Comunidades quilombolas lançam página na internetBrasília - Cláudio Maciel de Pontes, 38 anos, casado e pai de quatro filhos, estudou até a 4ª séria primária e é líder comunitário. Ele é uma das 200 pessoas que vivem na comunidade quilombola de Cangume, na região do Vale do Ribeira, localizada entre os estados de São Paulo e do Paraná. São nove comunidades de descendentes de escravos que têm em comum o modo de vida simples e a luta para conseguir a posse das terras onde vivem. São essas pessoas que no fim do ano passado lançaram sua própria a página na internet. No endereço www.quilombosdoribeira.gov.br eles divulgam a cultura, a história e a luta pela terra nas comunidades onde vivem.

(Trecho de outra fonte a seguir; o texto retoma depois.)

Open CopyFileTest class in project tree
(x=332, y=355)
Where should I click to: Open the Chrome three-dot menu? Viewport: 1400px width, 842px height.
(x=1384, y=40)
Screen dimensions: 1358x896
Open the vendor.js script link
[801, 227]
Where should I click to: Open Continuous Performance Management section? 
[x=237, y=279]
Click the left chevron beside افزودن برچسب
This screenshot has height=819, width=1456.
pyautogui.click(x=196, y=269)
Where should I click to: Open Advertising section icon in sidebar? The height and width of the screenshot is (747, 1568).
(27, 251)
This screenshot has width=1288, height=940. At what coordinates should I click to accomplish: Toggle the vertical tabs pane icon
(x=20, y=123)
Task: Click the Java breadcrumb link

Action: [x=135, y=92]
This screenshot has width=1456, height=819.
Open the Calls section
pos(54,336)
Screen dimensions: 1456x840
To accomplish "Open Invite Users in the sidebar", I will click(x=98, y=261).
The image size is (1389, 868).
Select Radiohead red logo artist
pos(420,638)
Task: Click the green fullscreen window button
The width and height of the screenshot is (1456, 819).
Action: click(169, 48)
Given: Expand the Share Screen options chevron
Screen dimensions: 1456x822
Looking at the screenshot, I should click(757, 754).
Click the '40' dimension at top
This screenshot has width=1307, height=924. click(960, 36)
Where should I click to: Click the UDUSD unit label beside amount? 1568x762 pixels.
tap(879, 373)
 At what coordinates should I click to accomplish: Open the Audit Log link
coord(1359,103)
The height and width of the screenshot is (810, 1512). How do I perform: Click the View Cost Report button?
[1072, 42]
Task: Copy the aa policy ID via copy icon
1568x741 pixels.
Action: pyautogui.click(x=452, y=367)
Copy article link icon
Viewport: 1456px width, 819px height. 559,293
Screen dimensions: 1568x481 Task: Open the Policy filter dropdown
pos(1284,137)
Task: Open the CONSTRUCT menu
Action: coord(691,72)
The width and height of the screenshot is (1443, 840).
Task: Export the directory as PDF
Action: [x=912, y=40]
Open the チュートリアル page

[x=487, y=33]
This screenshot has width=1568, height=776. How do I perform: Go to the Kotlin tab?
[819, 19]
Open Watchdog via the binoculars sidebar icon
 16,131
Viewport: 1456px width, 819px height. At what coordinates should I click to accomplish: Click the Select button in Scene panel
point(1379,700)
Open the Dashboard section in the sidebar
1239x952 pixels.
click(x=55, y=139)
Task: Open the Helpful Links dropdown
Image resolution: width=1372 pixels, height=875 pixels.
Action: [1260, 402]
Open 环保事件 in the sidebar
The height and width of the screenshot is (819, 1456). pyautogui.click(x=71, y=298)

A idéia de criar uma página na internet surgiu a partir de um projeto do Instituto Socioambiental (ISA), que contou com apoio financeiro do Ministério do Meio Ambiente para capacitar as comunidades do Vale do Ribeira. Foram feitas oficinas de gestão de negócios, de empreendimento e de inclusão social. Em Cangume existem apenas dois telefones públicos, e um celular, o do Cláudio. O posto de saúde mais próximo fica a 12 quilômetros de distância; o hospital a 35 quilômetros; e a escola da comunidade só ensina até a 4ª série.
Para continuar estudando os alunos precisam pegar um ônibus – cedido pelo governo do estado de São Paulo – pois, o centro de ensino mais próximo também fica a 12 quilômetros e as aulas são noturnas. As plantações são apenas para a sobrevivência. “Trabalhamos todos juntos na roça, o alimento reparte, o que sobra vende”, resumiu o líder da comunidade.
Na região do Vale do Ribeira existem 20 comunidades quilombolas, mas apenas nove optaram por participar da página. Antes de o ISA começar o projeto na região, em dezembro de 2005, eles não conheciam computador, não sabiam o que era internet. O coordenador do projeto, José Strabert, disse que a idéia é maior do que o site, trata-se de inclusão social. Para ele o espaço virtual foi uma conseqüência.